**TEXTO FORNECIDO**.
__________________________________________________

Assim é que, apesar da manifestação tímida e quase burocrata do Ministério da Justiça, o governo e sua base no Poder Legislativo aceitaram, sem maior debate, o fim das licenças periódicas de presos em regime semiaberto, chamadas ironicamente de “saidinhas”, além do retorno da obrigatoriedade do exame de cessação de periculosidade para progressão de regime.
Recentemente, em grupo de WhatsApp recebi mensagem alarmante dando conta que no dia de Santo Antônio, última “saidinha”, perigosos criminosos seriam postos em liberdade, pelo que as forças policiais recomendavam que as pessoas permanecessem em suas casas durante aquela semana.
Pensei em responder, negando a veracidade da notícia e esclarecendo que, ainda que fosse mesmo a última “saidinha, não haveria motivo para pânico porque os presos em regime semiaberto, como deveria parecer óbvio, já ficam em liberdade durante o dia.
Não contestei e me arrependo.
É o nosso silêncio que está fazendo que enormes equívocos sejam aceitos como preocupações razoáveis.
A toda evidência, o fim das licenças temporárias não redundará em diminuição na criminalidade. É certo que, de quando em quando, há a notícia de crimes graves praticados por pessoas beneficiadas com saída temporária (a propósito, não há nenhuma estatística a respeito). Ainda assim, ninguém sério pode imaginar que a mudança legislativa terá impacto significativo com uma diminuição dos crimes violentos.
Também na área da segurança, absurdo ainda maior está prestes a ser implementado.
Aproveitando a crise entre o Supremo Tribunal Federal e o Poder Legislativo, tramita pelo Congresso Nacional, PEC que, a exemplo da legislação em vigor, permite o mesmo tratamento penal para traficante e usuário de drogas.
A aprovação de emenda constitucional, como é óbvio, impede qualquer modificação relevante na Lei de Tóxico e perpetuará a injustiça hoje vigente que permite a punição rigorosa e desproporcional de pequenos traficantes.

__________________________________________________

**DADOS APRESENTADOS**.
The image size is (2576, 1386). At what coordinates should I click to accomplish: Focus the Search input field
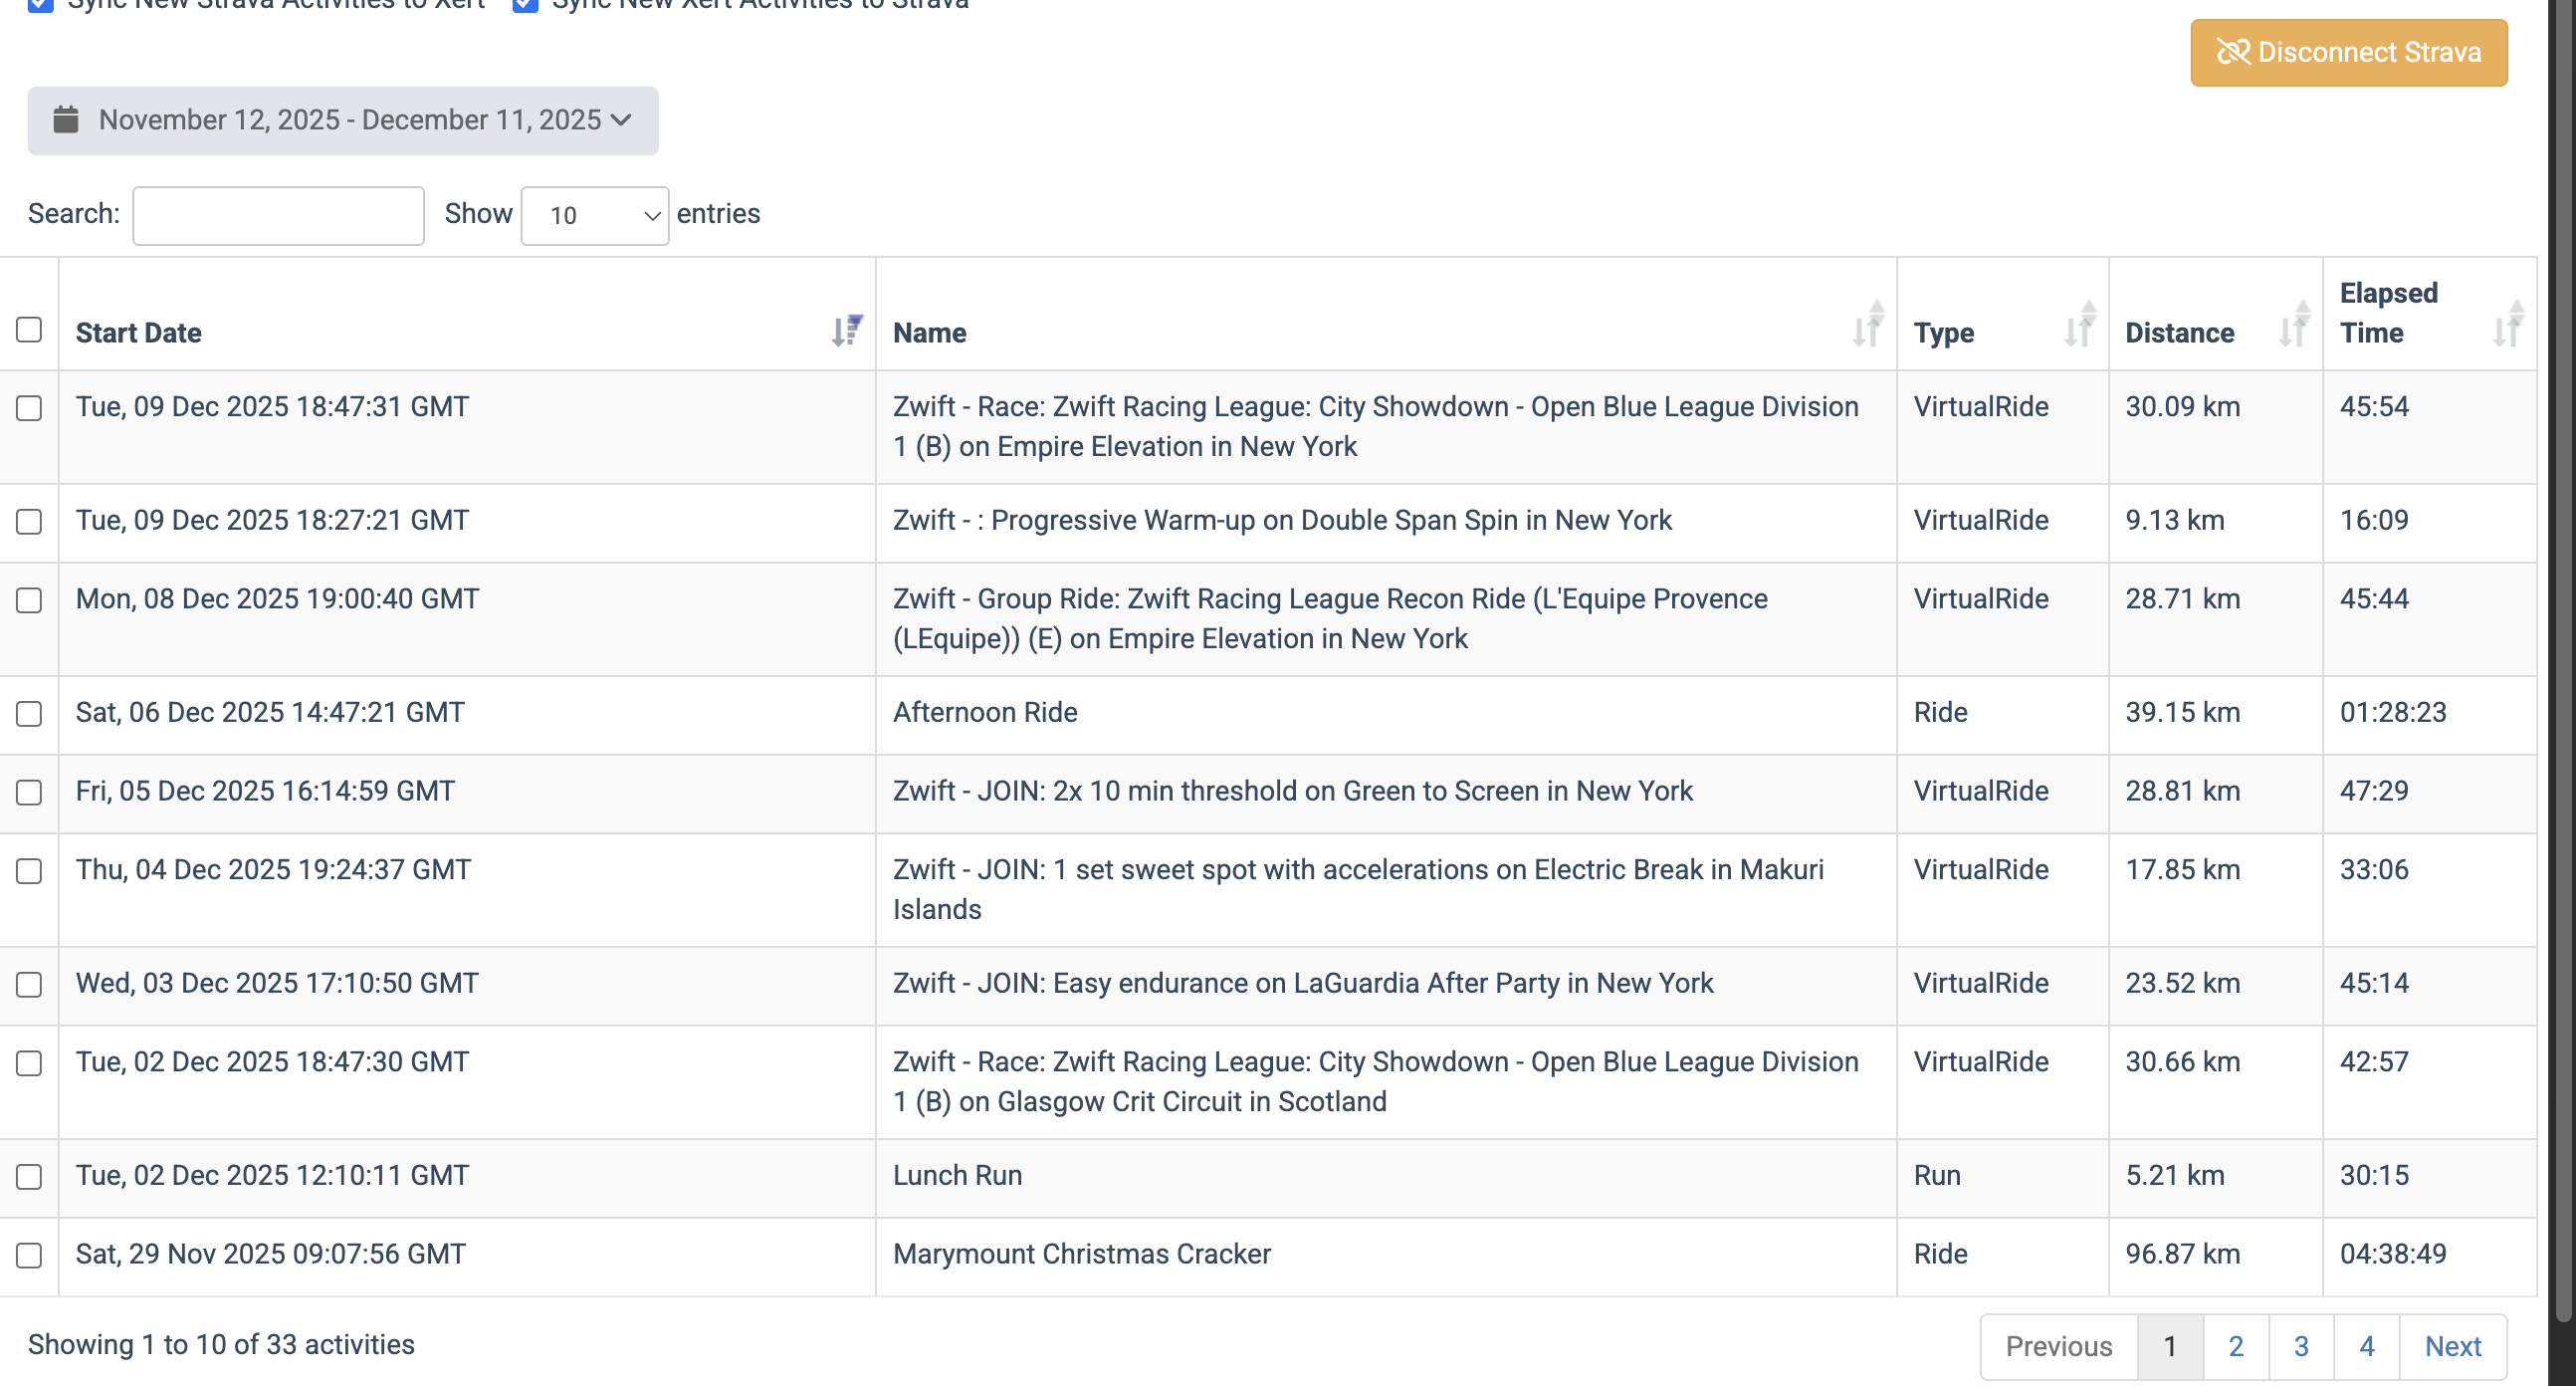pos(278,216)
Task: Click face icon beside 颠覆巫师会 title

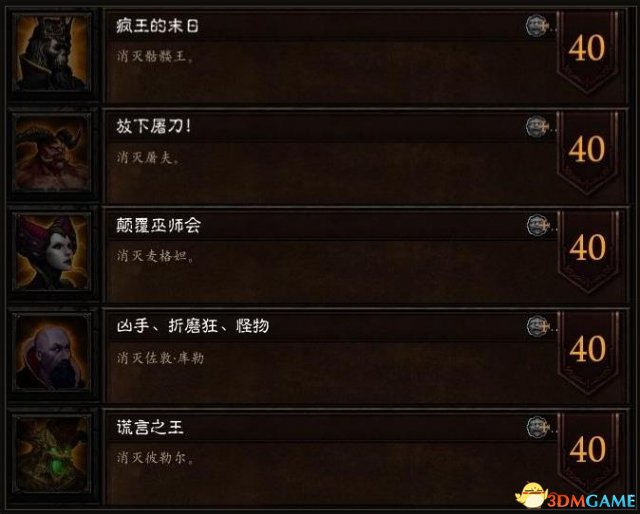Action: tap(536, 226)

__________________________________________________

**EXERCÍCIO ESCRITO**. Reproduza, sem qualquer alteração, o texto completo sobre o fim das saídas temporárias de presos.

**RESPOSTA**.
Assim é que, apesar da manifestação tímida e quase burocrata do Ministério da Justiça, o governo e sua base no Poder Legislativo aceitaram, sem maior debate, o fim das licenças periódicas de presos em regime semiaberto, chamadas ironicamente de “saidinhas”, além do retorno da obrigatoriedade do exame de cessação de periculosidade para progressão de regime.
Recentemente, em grupo de WhatsApp recebi mensagem alarmante dando conta que no dia de Santo Antônio, última “saidinha”, perigosos criminosos seriam postos em liberdade, pelo que as forças policiais recomendavam que as pessoas permanecessem em suas casas durante aquela semana.
Pensei em responder, negando a veracidade da notícia e esclarecendo que, ainda que fosse mesmo a última “saidinha, não haveria motivo para pânico porque os presos em regime semiaberto, como deveria parecer óbvio, já ficam em liberdade durante o dia.
Não contestei e me arrependo.
É o nosso silêncio que está fazendo que enormes equívocos sejam aceitos como preocupações razoáveis.
A toda evidência, o fim das licenças temporárias não redundará em diminuição na criminalidade. É certo que, de quando em quando, há a notícia de crimes graves praticados por pessoas beneficiadas com saída temporária (a propósito, não há nenhuma estatística a respeito). Ainda assim, ninguém sério pode imaginar que a mudança legislativa terá impacto significativo com uma diminuição dos crimes violentos.
Também na área da segurança, absurdo ainda maior está prestes a ser implementado.
Aproveitando a crise entre o Supremo Tribunal Federal e o Poder Legislativo, tramita pelo Congresso Nacional, PEC que, a exemplo da legislação em vigor, permite o mesmo tratamento penal para traficante e usuário de drogas.
A aprovação de emenda constitucional, como é óbvio, impede qualquer modificação relevante na Lei de Tóxico e perpetuará a injustiça hoje vigente que permite a punição rigorosa e desproporcional de pequenos traficantes.